(THE INPUT)
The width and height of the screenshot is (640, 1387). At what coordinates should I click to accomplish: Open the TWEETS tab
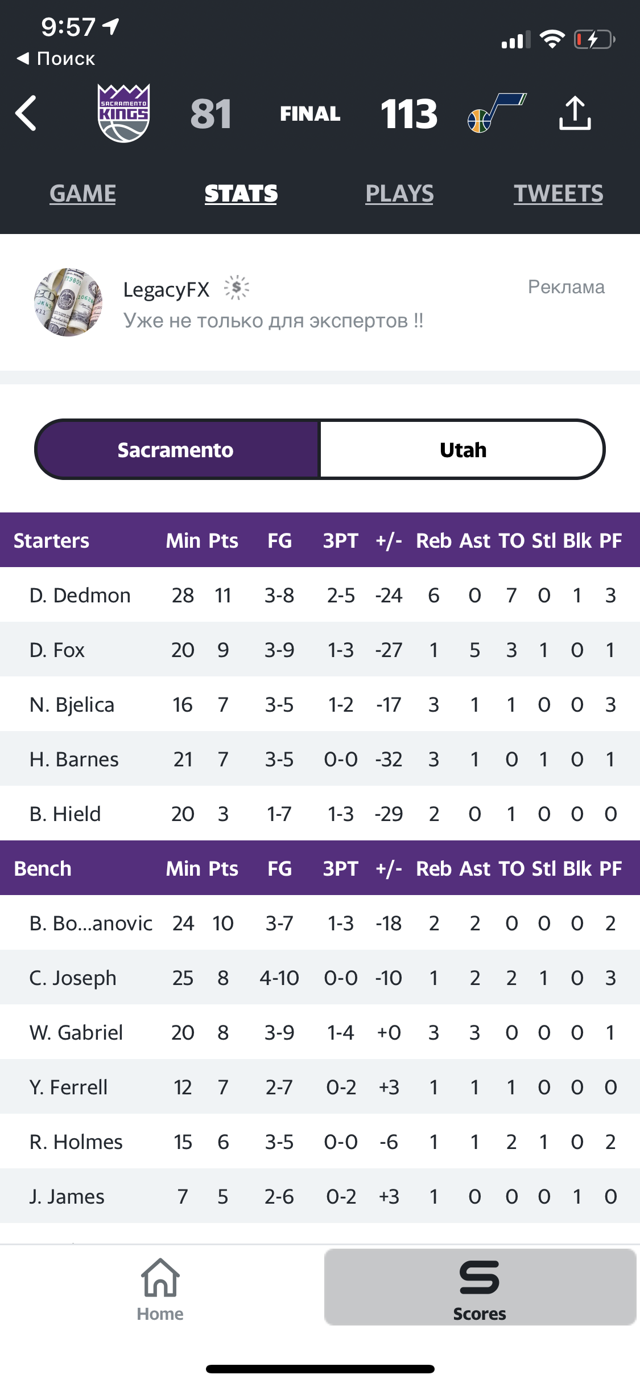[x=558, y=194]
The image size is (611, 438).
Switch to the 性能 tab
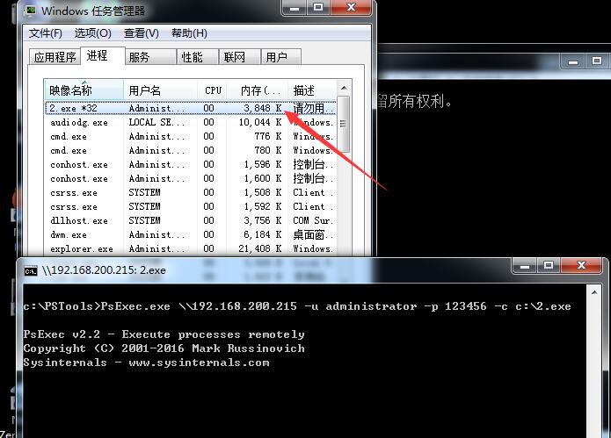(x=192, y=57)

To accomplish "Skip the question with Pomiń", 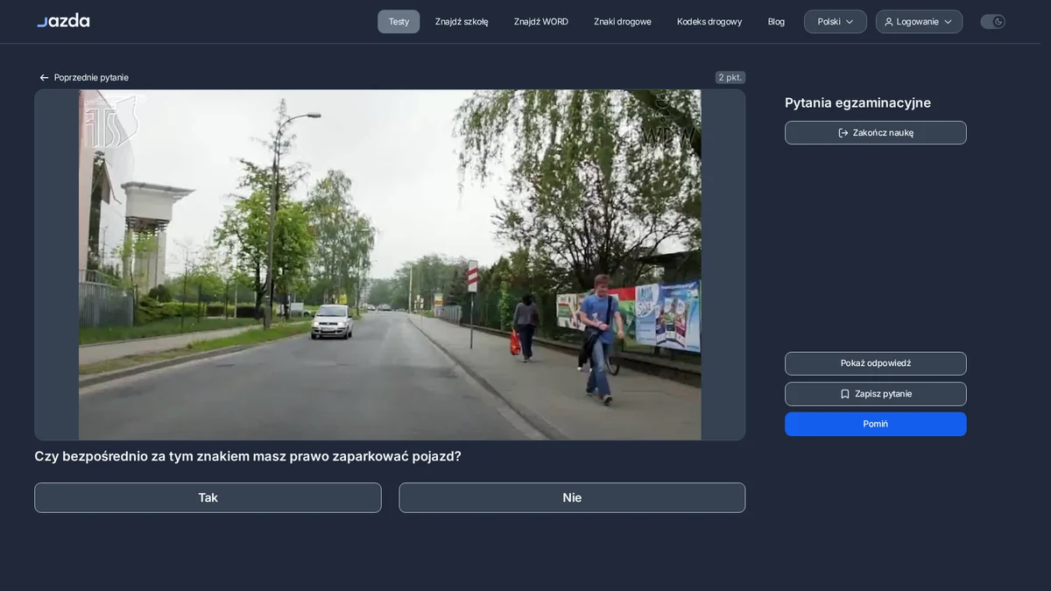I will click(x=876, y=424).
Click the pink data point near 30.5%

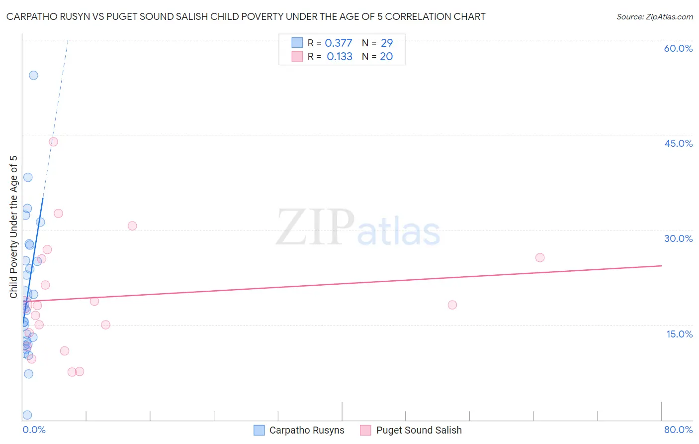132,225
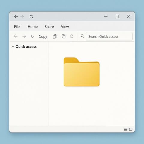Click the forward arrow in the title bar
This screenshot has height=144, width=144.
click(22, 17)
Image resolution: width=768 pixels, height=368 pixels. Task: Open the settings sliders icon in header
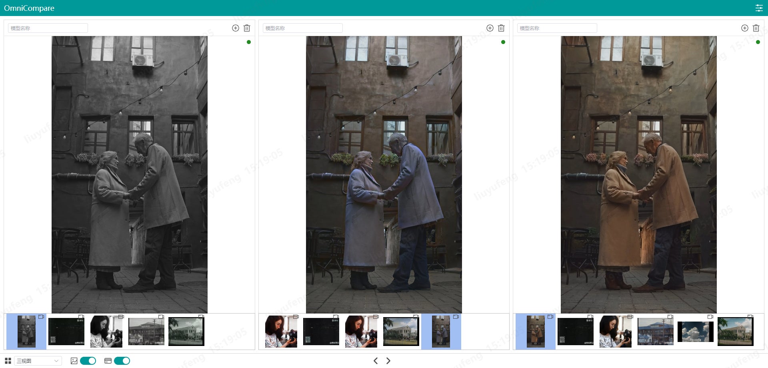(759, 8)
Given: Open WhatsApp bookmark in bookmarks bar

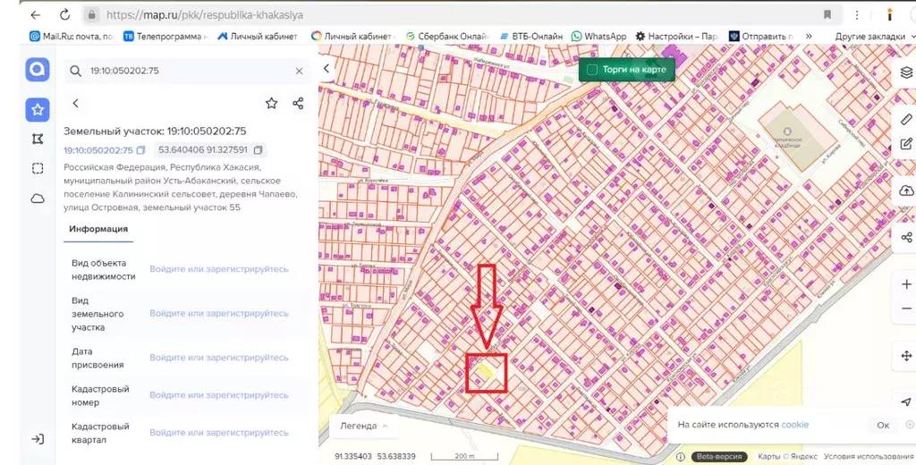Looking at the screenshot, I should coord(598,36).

==

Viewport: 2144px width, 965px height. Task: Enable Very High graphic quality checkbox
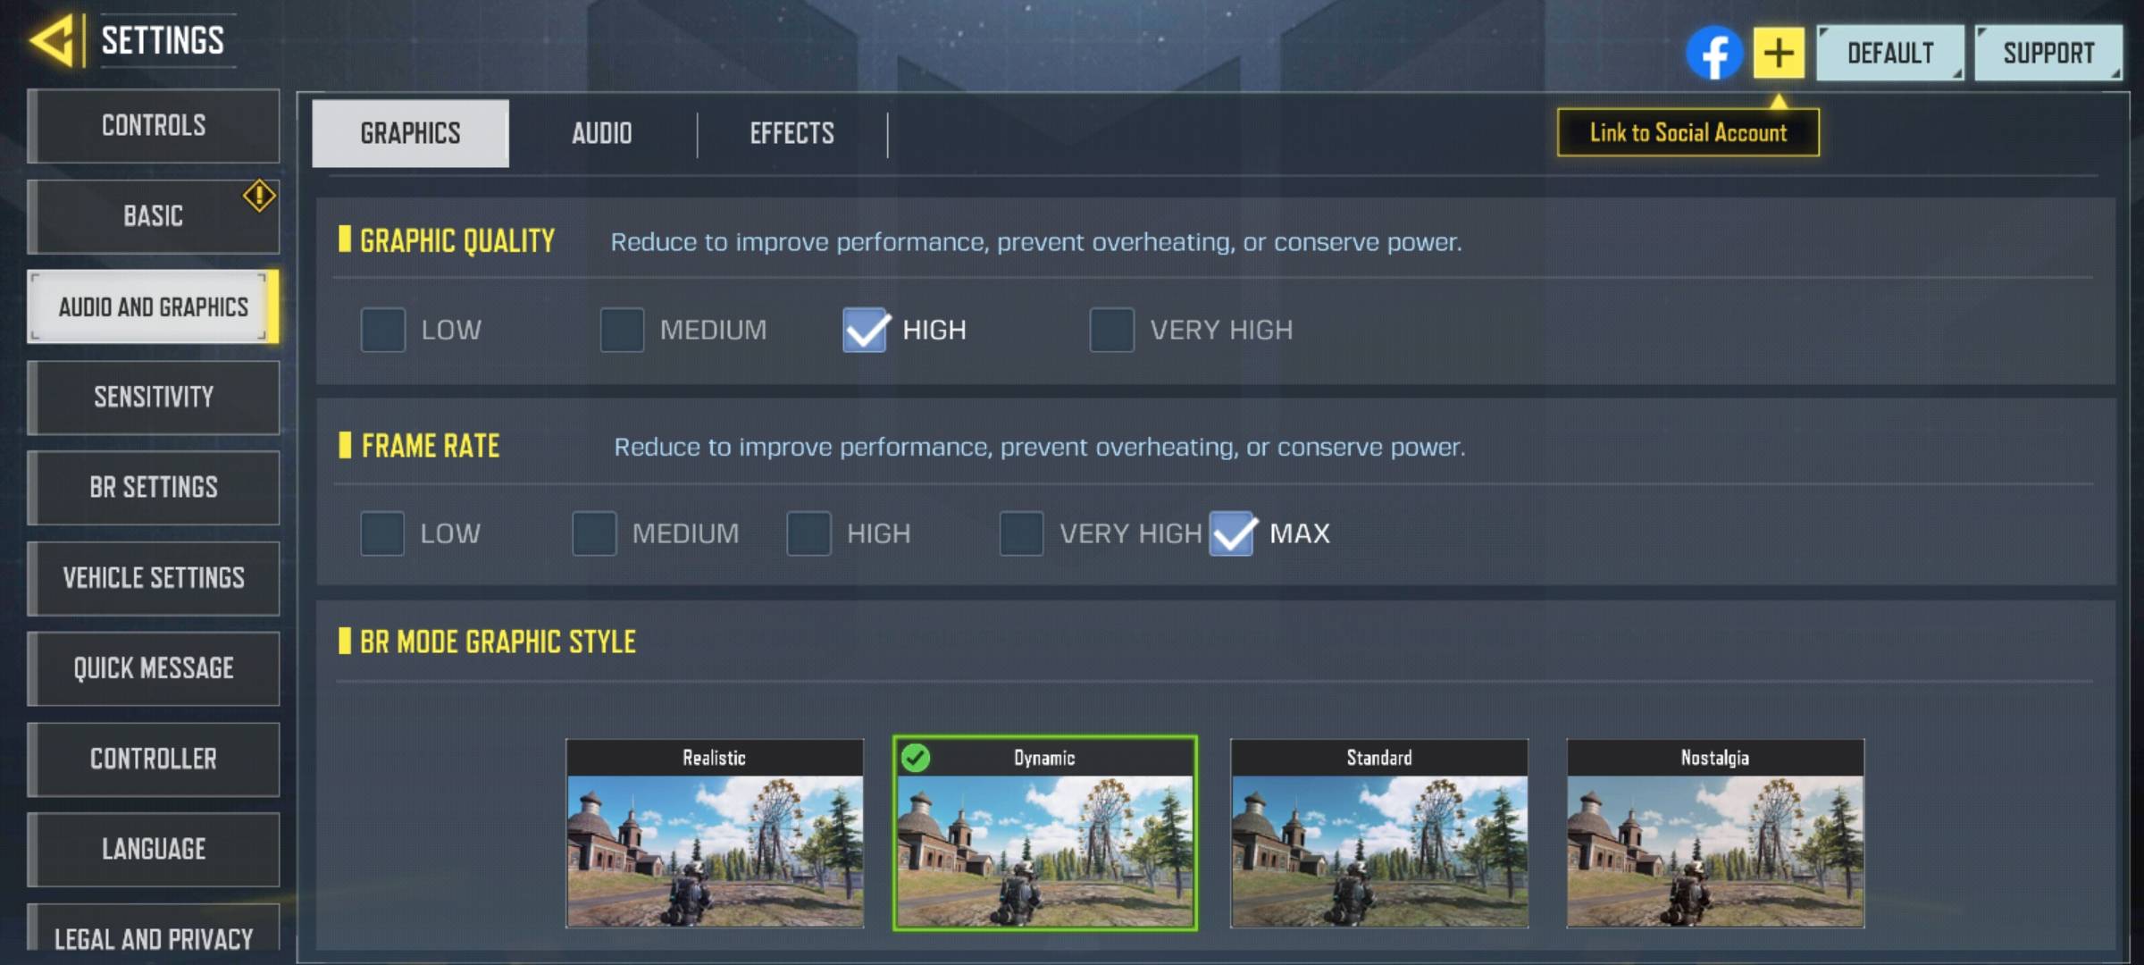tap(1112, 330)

==

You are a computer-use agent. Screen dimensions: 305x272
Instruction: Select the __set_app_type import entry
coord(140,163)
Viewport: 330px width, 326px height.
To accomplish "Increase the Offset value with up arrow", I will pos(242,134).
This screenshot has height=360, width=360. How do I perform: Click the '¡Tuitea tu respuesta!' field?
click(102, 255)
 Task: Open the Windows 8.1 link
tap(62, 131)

(DIRECTIONS)
Copy the entries above verbatim, starting with the line containing "Image resolution: width=768" and going on through the line containing "Looking at the", with both of those lines included. Leave the pictures out of your copy.

(FINAL RESULT)
Image resolution: width=768 pixels, height=368 pixels. Task: Open the settings sliders icon in header
(759, 8)
Given: Open WhatsApp bookmark in bookmarks bar

Looking at the screenshot, I should coord(598,36).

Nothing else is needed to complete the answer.